Copy the data below word for word, leaving out the pictures.
- - - -
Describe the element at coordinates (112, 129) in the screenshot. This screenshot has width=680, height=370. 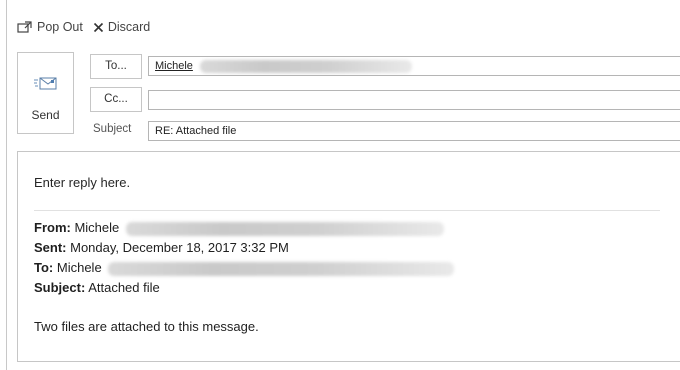
I see `subject-label: Subject` at that location.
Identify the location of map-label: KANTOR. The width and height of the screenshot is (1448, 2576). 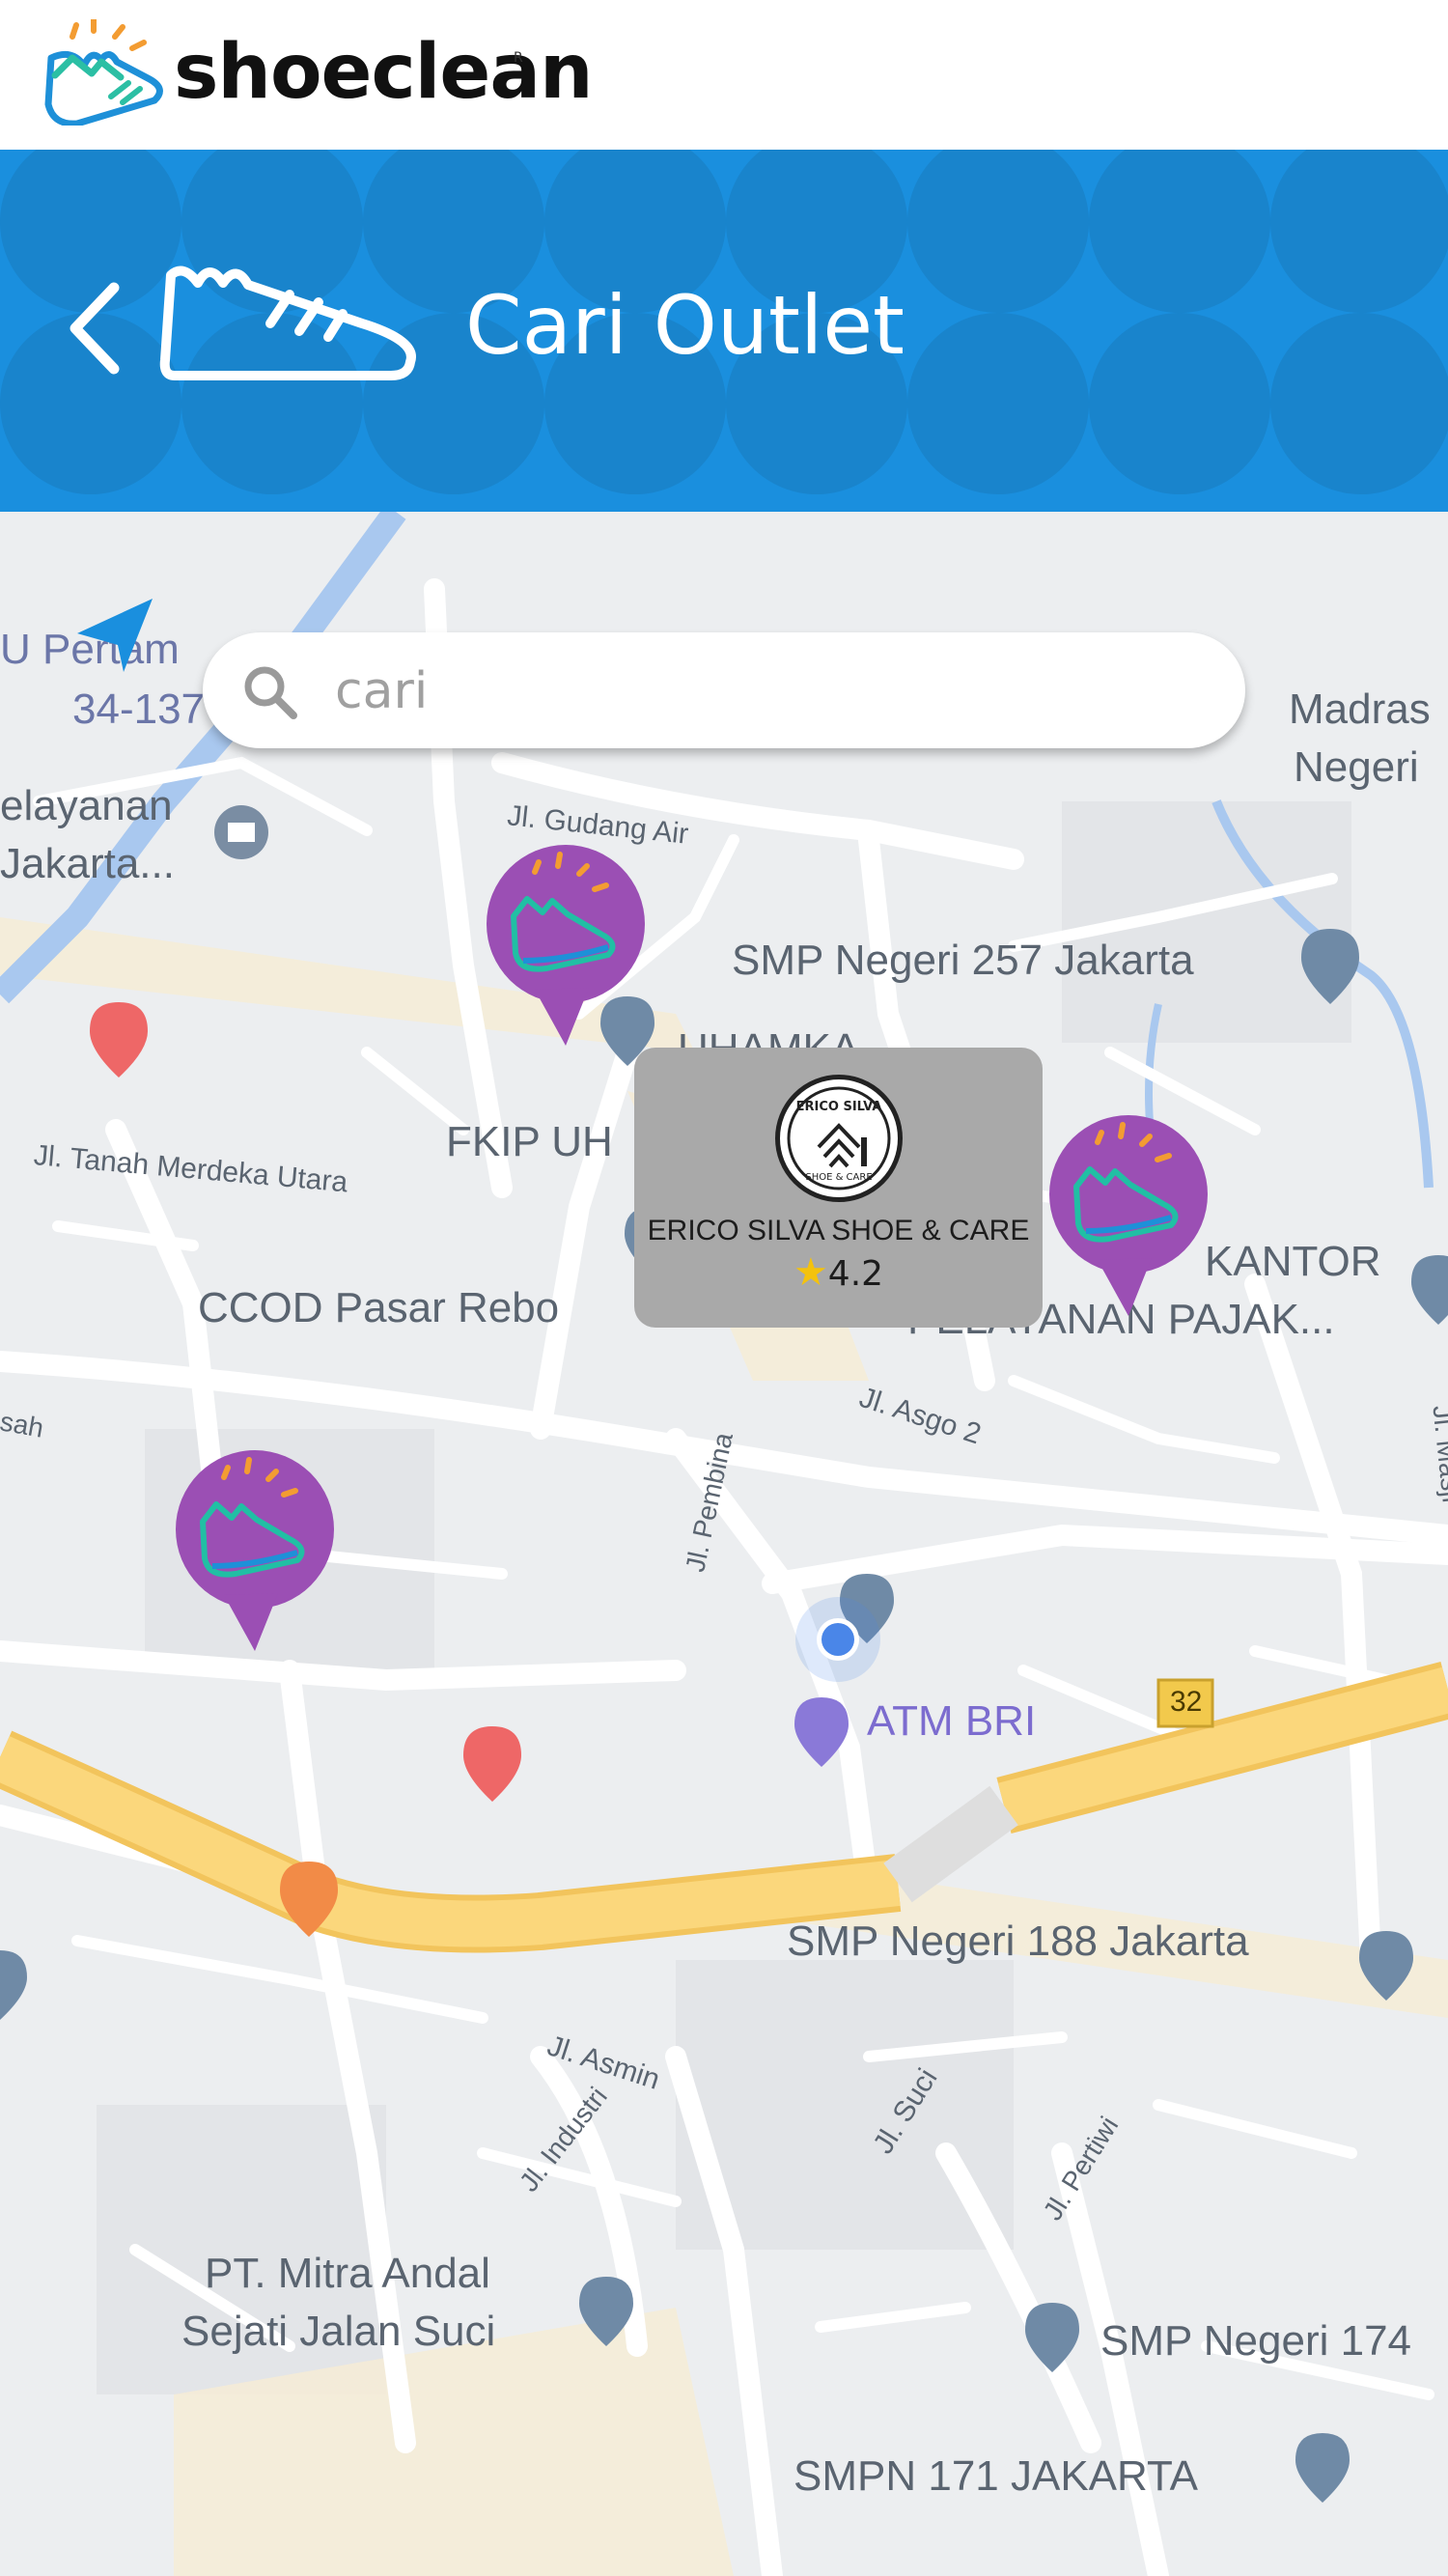
(1293, 1262).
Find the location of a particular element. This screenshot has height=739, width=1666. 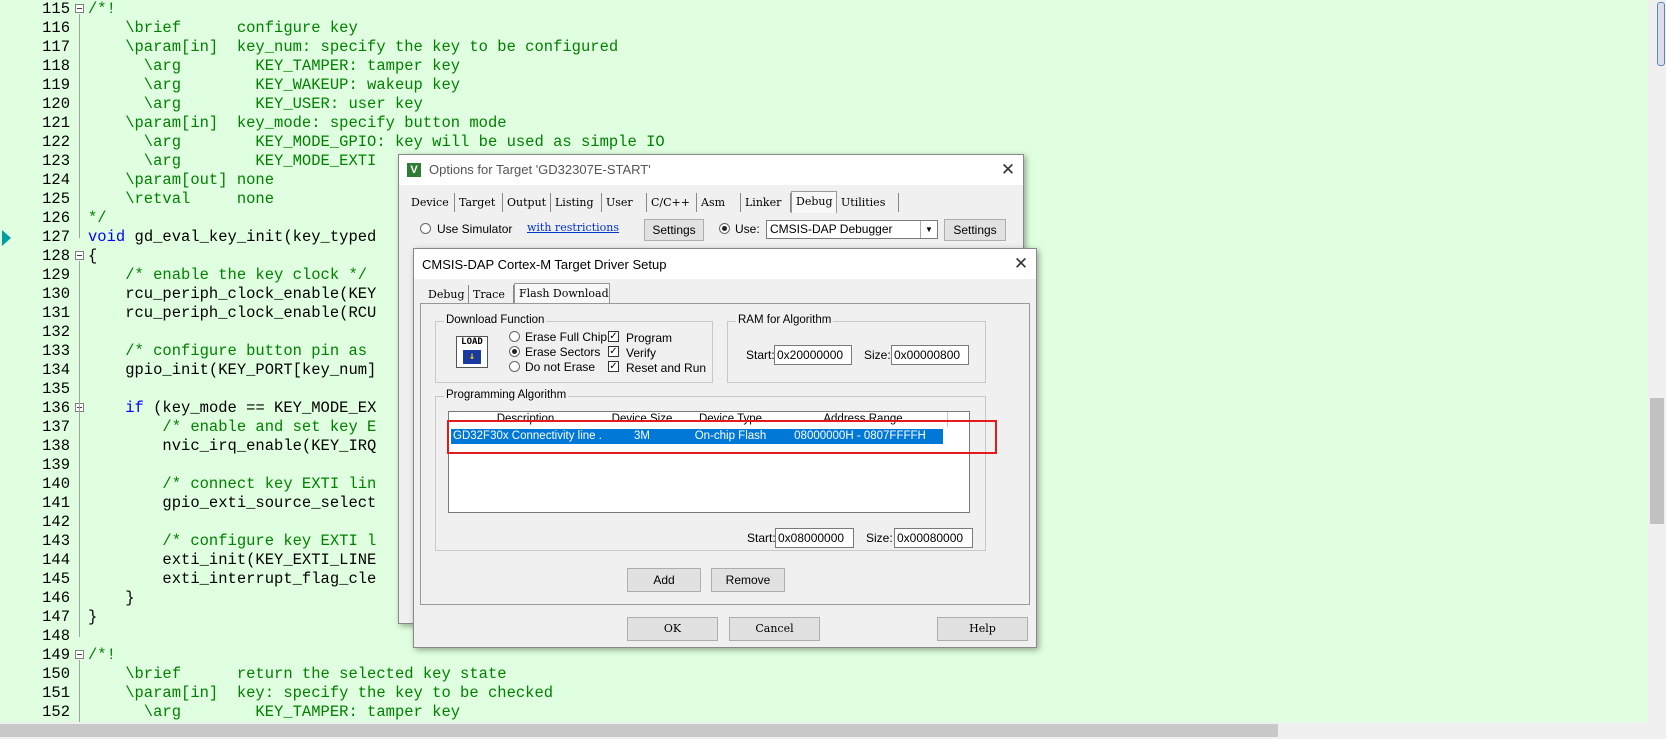

comment-token: */ is located at coordinates (98, 218).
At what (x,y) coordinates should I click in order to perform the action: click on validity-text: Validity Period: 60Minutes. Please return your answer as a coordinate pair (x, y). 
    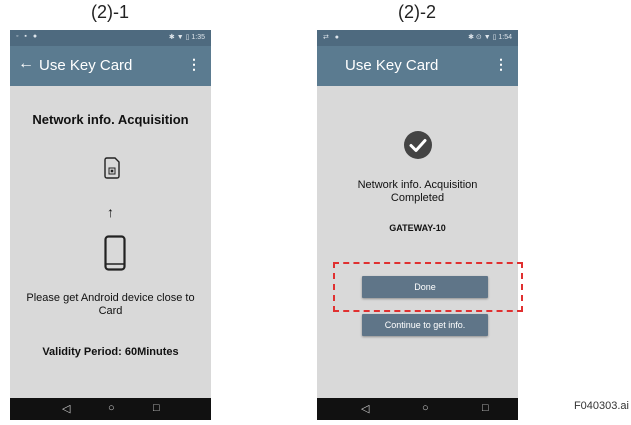
    Looking at the image, I should click on (110, 352).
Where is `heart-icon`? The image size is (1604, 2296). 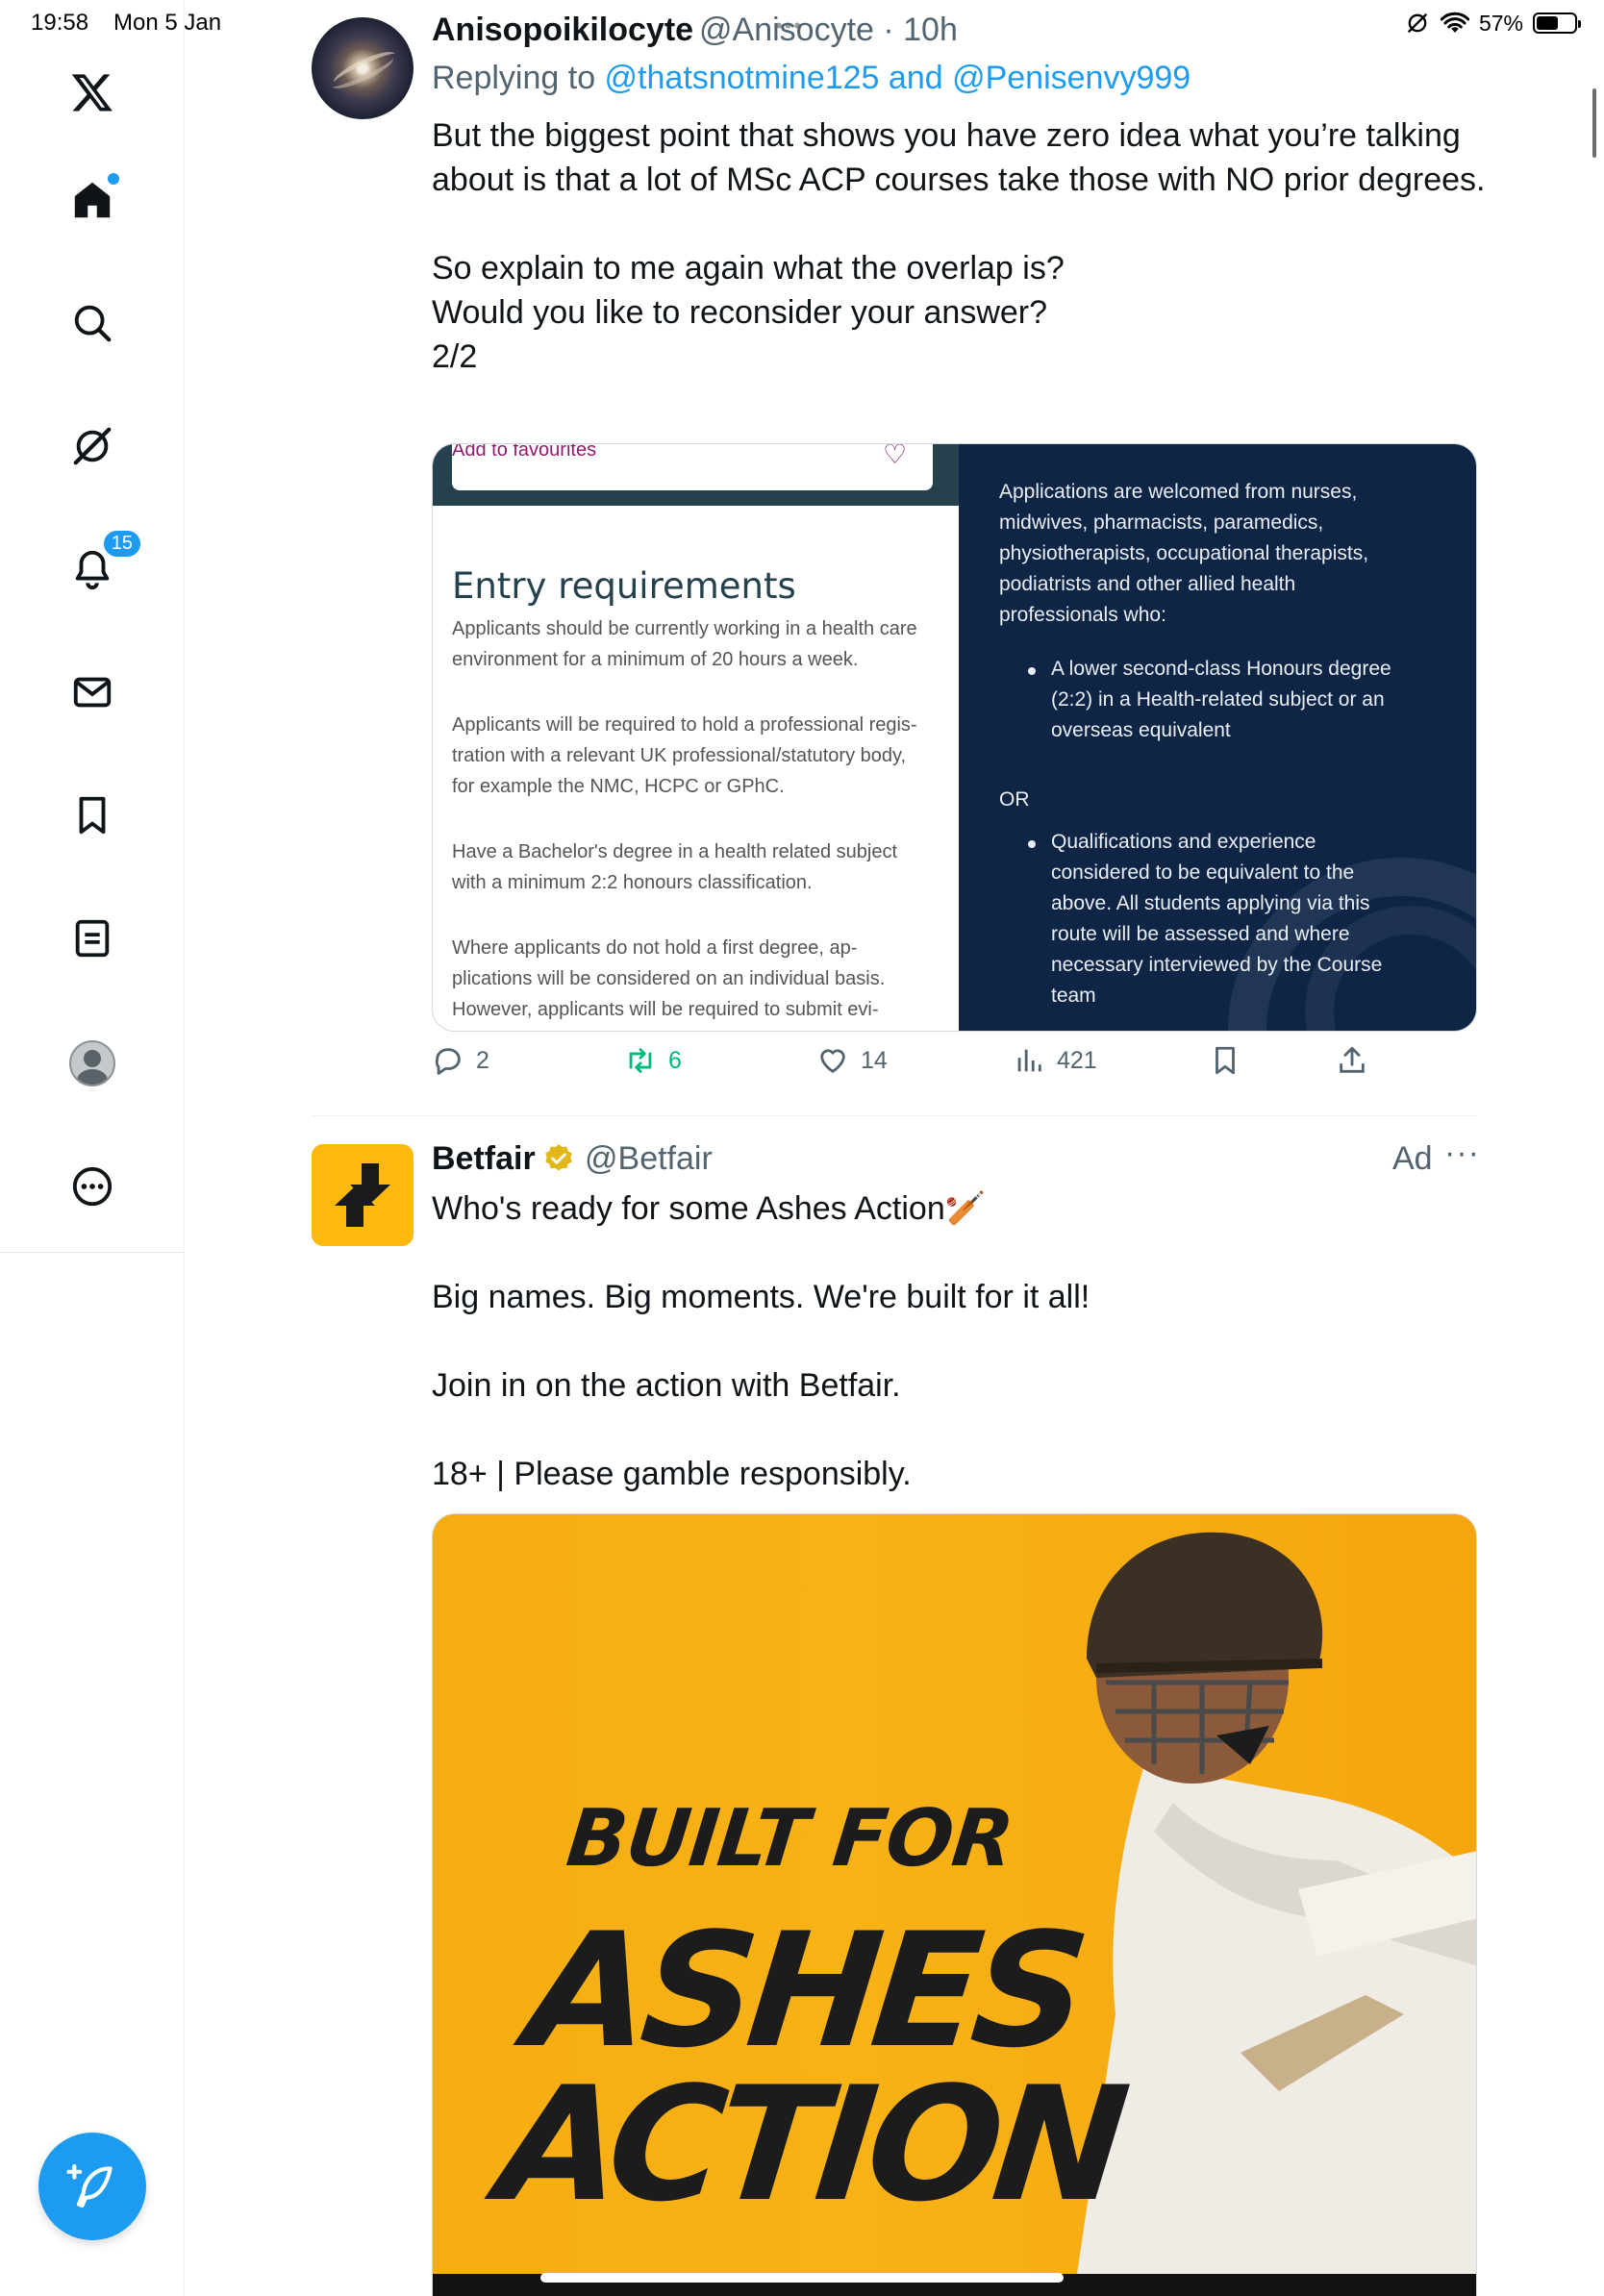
- - - -
## ANSWER TO THE PROBLEM
Describe the element at coordinates (112, 129) in the screenshot. This screenshot has width=680, height=370. 
I see `subject-label: Subject` at that location.
Identify the location of map-label: KANTOR. The width and height of the screenshot is (1448, 2576). 
(1293, 1262).
Find the location of a particular element. This screenshot has height=739, width=1666. 

comment-token: */ is located at coordinates (98, 218).
At what (x,y) coordinates should I click in order to perform the action: click on validity-text: Validity Period: 60Minutes. Please return your answer as a coordinate pair (x, y). 
    Looking at the image, I should click on (110, 352).
Where is `heart-icon`? The image size is (1604, 2296). 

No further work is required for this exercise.